## Task
Copy the material below word for word, from the line with "This screenshot has width=1616, height=910." up to and including the line with "coordinates (164, 50).".

Dataset entries
________________________________________

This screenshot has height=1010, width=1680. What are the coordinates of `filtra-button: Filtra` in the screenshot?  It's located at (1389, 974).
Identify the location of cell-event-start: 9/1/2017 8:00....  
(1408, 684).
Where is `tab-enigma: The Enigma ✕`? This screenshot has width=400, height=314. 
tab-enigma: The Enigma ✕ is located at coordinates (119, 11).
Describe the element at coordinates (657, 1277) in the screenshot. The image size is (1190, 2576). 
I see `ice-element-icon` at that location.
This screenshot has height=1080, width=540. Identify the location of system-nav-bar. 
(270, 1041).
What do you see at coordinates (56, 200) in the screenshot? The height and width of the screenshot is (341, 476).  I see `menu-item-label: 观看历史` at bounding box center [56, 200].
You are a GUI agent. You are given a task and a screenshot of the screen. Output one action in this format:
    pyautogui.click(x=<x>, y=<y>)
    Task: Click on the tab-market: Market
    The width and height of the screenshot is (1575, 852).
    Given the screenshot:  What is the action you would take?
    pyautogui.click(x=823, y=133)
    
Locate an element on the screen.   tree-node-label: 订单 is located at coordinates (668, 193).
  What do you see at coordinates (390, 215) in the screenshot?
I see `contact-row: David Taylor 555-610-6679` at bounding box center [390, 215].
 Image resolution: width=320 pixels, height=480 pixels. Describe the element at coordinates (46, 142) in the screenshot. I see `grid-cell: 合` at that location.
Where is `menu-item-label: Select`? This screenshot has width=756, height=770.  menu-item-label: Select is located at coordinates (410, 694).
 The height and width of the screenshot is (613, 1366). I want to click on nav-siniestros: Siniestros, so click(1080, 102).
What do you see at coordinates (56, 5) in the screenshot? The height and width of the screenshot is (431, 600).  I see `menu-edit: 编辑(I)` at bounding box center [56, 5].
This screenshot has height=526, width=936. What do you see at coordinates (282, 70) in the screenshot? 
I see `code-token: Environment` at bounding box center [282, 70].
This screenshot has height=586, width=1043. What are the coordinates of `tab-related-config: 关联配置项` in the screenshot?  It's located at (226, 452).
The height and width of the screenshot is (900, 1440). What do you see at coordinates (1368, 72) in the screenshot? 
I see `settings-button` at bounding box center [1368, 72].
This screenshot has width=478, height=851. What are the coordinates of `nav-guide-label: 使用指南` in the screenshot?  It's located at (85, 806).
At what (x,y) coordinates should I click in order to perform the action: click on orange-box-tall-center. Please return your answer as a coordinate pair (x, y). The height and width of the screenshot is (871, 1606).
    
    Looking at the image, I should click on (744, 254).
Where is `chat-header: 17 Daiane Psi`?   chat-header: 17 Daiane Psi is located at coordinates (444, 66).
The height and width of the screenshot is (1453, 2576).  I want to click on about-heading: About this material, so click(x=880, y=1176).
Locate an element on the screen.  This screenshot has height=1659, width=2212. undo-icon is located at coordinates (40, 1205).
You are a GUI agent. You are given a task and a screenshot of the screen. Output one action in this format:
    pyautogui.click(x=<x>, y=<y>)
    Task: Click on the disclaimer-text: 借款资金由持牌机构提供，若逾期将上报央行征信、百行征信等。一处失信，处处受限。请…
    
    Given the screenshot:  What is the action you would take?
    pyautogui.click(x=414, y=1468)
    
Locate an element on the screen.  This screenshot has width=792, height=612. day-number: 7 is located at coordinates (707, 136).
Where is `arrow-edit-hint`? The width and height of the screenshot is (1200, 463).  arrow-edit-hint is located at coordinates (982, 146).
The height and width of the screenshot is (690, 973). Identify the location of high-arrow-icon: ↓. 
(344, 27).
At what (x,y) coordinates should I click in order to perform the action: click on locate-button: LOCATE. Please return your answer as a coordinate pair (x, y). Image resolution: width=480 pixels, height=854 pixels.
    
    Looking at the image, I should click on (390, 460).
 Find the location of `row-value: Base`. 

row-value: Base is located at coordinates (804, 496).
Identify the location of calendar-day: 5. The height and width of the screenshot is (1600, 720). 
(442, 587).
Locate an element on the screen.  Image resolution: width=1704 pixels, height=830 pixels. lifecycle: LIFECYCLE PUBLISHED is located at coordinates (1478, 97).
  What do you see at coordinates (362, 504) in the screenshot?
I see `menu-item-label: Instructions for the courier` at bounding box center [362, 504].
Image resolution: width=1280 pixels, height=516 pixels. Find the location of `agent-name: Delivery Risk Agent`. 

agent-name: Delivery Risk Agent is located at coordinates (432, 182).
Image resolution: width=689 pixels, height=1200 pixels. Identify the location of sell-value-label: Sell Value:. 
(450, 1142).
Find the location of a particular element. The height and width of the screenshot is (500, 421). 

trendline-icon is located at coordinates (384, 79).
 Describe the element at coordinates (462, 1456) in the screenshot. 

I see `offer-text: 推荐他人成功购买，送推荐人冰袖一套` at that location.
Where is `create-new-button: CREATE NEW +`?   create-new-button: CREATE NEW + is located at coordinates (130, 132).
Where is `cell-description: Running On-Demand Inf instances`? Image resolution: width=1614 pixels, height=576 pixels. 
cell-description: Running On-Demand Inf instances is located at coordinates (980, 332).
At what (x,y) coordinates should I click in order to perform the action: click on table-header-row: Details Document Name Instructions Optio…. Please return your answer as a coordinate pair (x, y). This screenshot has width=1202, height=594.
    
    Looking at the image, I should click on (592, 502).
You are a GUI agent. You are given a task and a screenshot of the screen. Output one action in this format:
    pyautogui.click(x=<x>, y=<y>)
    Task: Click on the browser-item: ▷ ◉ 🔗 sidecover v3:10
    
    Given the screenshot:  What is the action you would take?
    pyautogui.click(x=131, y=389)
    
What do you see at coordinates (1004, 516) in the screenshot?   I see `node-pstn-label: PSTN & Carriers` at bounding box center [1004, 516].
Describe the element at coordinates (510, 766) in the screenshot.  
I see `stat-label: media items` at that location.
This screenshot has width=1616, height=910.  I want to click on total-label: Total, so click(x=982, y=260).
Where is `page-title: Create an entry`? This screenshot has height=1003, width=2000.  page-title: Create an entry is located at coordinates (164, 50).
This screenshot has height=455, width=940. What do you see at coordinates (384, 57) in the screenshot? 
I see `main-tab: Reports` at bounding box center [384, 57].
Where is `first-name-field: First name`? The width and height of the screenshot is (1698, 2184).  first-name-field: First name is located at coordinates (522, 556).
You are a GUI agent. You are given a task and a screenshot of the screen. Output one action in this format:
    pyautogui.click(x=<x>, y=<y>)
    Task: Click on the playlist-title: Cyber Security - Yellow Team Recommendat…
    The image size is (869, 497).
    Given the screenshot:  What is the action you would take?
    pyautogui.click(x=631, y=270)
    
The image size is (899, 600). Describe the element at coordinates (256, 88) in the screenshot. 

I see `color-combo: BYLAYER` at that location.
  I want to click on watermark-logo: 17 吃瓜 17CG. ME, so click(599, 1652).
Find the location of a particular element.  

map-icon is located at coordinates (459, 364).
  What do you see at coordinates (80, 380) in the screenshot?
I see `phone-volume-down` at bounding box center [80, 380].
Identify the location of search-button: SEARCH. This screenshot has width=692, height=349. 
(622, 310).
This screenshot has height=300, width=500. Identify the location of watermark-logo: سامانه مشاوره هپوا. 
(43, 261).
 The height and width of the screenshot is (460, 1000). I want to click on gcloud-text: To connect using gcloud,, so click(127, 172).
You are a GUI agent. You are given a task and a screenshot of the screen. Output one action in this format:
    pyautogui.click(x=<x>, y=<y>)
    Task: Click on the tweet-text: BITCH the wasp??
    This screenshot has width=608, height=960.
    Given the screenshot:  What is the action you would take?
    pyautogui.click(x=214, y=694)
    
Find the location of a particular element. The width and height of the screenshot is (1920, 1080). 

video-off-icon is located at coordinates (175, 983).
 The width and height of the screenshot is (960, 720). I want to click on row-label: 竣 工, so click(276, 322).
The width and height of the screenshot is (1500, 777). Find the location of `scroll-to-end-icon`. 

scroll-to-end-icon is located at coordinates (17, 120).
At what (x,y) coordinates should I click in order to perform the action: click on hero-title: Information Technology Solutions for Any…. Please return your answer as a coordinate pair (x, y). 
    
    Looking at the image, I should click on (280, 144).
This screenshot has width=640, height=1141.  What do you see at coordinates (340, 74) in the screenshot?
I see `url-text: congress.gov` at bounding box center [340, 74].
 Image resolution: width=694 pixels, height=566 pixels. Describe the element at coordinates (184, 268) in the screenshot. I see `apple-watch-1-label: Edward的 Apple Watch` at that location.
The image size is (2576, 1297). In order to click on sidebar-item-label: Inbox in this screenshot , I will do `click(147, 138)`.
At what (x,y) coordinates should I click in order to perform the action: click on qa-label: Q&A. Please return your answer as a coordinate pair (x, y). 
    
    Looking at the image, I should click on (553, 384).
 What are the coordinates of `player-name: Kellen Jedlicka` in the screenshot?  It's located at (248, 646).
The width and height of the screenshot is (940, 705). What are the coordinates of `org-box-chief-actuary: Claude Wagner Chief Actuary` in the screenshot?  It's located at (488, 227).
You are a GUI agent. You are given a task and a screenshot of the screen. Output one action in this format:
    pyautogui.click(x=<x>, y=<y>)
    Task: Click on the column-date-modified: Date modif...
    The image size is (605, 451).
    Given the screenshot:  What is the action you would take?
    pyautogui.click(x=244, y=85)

________________________________________

## Solution to the exercise
This screenshot has width=1616, height=910.  I want to click on total-label: Total, so click(x=982, y=260).
Where is `page-title: Create an entry`? This screenshot has height=1003, width=2000.  page-title: Create an entry is located at coordinates (164, 50).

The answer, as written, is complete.